# [Aim of the exercise]
Copy exactly, please, the lines of the data from its start through the line containing "has height=1188, width=1574.".

Collection entries
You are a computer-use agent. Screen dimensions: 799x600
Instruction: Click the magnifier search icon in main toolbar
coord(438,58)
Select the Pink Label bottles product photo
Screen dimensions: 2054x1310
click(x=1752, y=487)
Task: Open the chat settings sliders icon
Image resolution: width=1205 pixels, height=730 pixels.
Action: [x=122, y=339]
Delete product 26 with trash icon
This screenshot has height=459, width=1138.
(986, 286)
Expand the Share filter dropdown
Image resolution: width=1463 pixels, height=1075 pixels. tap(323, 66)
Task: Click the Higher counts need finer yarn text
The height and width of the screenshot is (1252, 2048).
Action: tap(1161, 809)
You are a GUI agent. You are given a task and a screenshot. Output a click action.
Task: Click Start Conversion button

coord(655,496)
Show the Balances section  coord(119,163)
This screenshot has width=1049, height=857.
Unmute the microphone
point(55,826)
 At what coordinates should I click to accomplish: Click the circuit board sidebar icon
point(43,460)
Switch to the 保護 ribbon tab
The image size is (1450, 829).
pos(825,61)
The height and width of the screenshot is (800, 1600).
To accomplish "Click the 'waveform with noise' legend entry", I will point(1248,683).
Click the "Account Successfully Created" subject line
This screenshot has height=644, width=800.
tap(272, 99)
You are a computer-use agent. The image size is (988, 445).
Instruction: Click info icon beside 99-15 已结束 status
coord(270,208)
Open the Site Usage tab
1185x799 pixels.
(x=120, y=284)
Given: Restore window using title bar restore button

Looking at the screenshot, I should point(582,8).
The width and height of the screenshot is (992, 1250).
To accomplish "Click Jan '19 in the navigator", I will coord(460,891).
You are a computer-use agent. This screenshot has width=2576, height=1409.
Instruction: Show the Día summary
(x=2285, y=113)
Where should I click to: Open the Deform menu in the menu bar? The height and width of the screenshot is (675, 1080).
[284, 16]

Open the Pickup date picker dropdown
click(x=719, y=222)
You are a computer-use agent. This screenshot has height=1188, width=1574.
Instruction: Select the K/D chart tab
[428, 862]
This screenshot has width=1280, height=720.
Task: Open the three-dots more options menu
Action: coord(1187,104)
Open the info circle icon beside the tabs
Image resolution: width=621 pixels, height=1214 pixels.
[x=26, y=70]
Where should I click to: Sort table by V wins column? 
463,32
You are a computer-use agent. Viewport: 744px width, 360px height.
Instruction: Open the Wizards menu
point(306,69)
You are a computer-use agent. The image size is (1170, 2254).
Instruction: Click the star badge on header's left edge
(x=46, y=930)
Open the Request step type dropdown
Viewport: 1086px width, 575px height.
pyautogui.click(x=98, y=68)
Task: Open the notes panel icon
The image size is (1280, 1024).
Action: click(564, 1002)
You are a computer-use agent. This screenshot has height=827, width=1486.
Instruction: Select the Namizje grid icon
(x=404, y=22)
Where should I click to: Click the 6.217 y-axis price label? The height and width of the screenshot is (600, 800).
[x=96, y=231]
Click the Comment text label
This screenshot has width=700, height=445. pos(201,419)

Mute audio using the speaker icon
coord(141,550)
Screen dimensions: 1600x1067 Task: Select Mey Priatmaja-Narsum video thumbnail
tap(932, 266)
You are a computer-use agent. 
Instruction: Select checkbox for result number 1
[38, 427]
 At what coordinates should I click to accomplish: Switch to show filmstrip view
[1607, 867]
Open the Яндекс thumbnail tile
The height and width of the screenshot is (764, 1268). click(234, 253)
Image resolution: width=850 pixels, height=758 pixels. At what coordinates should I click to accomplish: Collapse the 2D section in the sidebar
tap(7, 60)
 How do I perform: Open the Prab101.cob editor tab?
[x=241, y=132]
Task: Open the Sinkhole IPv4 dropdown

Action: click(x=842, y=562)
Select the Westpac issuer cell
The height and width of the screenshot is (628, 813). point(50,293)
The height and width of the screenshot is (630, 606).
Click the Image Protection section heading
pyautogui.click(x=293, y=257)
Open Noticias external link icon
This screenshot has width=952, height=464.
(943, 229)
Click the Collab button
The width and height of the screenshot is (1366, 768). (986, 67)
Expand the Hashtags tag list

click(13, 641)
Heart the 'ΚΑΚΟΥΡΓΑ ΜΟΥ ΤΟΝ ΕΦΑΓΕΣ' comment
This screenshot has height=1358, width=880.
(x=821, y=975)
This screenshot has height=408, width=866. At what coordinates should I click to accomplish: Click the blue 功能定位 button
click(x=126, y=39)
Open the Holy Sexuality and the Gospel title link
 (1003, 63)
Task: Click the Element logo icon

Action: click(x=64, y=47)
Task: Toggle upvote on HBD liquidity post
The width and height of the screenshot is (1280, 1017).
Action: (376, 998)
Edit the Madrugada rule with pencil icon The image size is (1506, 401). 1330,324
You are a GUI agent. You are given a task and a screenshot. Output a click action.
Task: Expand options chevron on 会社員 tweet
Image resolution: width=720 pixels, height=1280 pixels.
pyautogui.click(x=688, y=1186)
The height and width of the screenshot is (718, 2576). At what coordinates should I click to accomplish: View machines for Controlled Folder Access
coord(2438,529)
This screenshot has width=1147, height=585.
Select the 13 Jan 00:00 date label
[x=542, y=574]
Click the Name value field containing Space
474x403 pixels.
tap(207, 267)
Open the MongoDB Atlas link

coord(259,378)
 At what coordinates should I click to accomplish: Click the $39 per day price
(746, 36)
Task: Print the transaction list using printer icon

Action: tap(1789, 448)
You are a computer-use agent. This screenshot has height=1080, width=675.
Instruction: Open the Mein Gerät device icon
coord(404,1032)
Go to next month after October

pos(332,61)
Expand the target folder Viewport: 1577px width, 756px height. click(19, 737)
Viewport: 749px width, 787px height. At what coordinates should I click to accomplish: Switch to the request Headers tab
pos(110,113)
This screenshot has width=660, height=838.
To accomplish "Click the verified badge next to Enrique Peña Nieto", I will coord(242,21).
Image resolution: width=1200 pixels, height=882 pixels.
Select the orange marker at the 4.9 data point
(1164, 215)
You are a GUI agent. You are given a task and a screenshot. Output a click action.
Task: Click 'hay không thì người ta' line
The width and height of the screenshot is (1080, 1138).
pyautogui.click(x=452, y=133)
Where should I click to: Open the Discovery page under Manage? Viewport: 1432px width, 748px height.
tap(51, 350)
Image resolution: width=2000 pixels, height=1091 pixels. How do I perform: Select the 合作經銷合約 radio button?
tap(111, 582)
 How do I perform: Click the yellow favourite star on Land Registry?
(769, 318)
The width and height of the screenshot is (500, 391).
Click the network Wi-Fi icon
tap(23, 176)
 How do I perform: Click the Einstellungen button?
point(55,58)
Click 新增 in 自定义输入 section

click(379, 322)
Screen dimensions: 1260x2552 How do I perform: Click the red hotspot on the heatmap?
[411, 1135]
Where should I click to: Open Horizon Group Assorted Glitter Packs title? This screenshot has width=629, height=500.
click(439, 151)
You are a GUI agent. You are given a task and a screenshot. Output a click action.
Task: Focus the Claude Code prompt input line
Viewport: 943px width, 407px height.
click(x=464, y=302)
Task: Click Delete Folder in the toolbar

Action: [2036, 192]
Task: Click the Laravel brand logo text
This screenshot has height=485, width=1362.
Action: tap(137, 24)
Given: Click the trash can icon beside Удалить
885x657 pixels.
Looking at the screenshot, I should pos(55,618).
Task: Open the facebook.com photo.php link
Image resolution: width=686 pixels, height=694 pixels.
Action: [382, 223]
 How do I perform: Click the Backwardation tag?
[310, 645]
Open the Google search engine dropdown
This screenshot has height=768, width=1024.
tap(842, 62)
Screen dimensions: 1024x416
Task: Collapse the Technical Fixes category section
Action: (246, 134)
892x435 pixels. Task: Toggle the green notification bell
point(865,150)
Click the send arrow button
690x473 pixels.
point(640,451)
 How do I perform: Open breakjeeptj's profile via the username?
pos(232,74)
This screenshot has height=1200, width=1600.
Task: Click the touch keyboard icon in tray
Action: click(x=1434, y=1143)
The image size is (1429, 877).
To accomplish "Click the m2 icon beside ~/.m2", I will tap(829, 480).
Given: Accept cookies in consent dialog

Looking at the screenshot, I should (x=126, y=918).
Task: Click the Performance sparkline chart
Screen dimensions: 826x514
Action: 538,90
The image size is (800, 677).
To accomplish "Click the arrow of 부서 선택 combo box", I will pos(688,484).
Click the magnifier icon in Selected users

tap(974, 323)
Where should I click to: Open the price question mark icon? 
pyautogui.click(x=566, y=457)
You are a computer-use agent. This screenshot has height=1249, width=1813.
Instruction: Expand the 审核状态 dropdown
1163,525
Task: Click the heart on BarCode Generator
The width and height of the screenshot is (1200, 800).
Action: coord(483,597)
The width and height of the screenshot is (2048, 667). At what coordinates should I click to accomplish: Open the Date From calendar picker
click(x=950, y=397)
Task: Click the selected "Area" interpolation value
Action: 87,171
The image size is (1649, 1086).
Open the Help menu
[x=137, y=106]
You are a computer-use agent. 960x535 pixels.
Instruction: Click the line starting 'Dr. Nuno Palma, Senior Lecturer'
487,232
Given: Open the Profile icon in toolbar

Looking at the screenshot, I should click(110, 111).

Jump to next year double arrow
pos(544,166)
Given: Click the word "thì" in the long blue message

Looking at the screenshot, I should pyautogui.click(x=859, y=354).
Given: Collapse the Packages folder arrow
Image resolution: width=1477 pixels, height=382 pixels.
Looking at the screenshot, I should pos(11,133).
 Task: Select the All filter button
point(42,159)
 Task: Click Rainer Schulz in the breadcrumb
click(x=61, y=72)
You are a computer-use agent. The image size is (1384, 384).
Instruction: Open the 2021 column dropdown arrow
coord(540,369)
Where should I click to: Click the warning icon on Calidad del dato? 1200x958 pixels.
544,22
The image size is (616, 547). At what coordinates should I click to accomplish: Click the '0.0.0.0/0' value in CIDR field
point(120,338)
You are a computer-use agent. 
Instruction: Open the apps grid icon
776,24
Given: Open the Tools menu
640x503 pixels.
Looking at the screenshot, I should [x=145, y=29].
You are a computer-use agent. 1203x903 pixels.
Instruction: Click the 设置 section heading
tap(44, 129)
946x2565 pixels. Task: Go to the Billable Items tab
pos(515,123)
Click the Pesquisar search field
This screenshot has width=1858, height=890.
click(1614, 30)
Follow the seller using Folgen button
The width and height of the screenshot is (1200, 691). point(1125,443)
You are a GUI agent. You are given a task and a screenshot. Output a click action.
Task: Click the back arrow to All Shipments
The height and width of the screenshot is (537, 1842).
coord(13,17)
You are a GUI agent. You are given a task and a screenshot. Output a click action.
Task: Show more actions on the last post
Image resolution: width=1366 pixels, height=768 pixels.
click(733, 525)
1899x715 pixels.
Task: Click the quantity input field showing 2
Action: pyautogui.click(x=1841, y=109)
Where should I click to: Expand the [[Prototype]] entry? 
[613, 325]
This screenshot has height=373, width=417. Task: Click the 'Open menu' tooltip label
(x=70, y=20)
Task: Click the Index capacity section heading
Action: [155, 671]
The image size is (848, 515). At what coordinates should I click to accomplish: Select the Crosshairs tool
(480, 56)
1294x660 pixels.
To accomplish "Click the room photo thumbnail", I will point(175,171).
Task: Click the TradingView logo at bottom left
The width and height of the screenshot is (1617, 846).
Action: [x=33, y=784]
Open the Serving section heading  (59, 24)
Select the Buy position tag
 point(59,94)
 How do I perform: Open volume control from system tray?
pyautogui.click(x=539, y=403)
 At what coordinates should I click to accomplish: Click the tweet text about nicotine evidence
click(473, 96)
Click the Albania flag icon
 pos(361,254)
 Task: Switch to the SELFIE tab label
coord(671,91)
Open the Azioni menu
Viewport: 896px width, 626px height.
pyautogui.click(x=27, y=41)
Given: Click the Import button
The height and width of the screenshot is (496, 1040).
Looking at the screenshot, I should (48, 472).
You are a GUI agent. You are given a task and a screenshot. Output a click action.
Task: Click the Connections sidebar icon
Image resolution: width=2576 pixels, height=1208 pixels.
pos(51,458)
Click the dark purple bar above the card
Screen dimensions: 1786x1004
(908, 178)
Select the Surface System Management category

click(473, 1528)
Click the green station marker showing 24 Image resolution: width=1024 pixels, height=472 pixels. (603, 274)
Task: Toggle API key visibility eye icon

# [Result of this task]
You are a computer-use agent. Screen dimensions: 799x600
Instruction: Click the magnifier search icon in main toolbar
coord(438,58)
Select the Pink Label bottles product photo
Screen dimensions: 2054x1310
click(x=1752, y=487)
Task: Open the chat settings sliders icon
Image resolution: width=1205 pixels, height=730 pixels.
Action: [x=122, y=339]
Delete product 26 with trash icon
This screenshot has height=459, width=1138.
(986, 286)
Expand the Share filter dropdown
Image resolution: width=1463 pixels, height=1075 pixels. tap(323, 66)
Task: Click the Higher counts need finer yarn text
The height and width of the screenshot is (1252, 2048).
Action: tap(1161, 809)
You are a GUI agent. You are given a task and a screenshot. Output a click action.
Task: Click Start Conversion button

coord(655,496)
Show the Balances section  coord(119,163)
This screenshot has width=1049, height=857.
Unmute the microphone
point(55,826)
 At what coordinates should I click to accomplish: Click the circuit board sidebar icon
point(43,460)
Switch to the 保護 ribbon tab
The image size is (1450, 829).
pos(825,61)
The height and width of the screenshot is (800, 1600).
To accomplish "Click the 'waveform with noise' legend entry", I will point(1248,683).
Click the "Account Successfully Created" subject line
This screenshot has height=644, width=800.
tap(272, 99)
You are a computer-use agent. The image size is (988, 445).
Instruction: Click info icon beside 99-15 已结束 status
coord(270,208)
Open the Site Usage tab
1185x799 pixels.
(x=120, y=284)
Given: Restore window using title bar restore button

Looking at the screenshot, I should point(582,8).
The width and height of the screenshot is (992, 1250).
To accomplish "Click Jan '19 in the navigator", I will coord(460,891).
You are a computer-use agent. This screenshot has width=2576, height=1409.
Instruction: Show the Día summary
(x=2285, y=113)
Where should I click to: Open the Deform menu in the menu bar? The height and width of the screenshot is (675, 1080).
[284, 16]

Open the Pickup date picker dropdown
click(x=719, y=222)
You are a computer-use agent. This screenshot has height=1188, width=1574.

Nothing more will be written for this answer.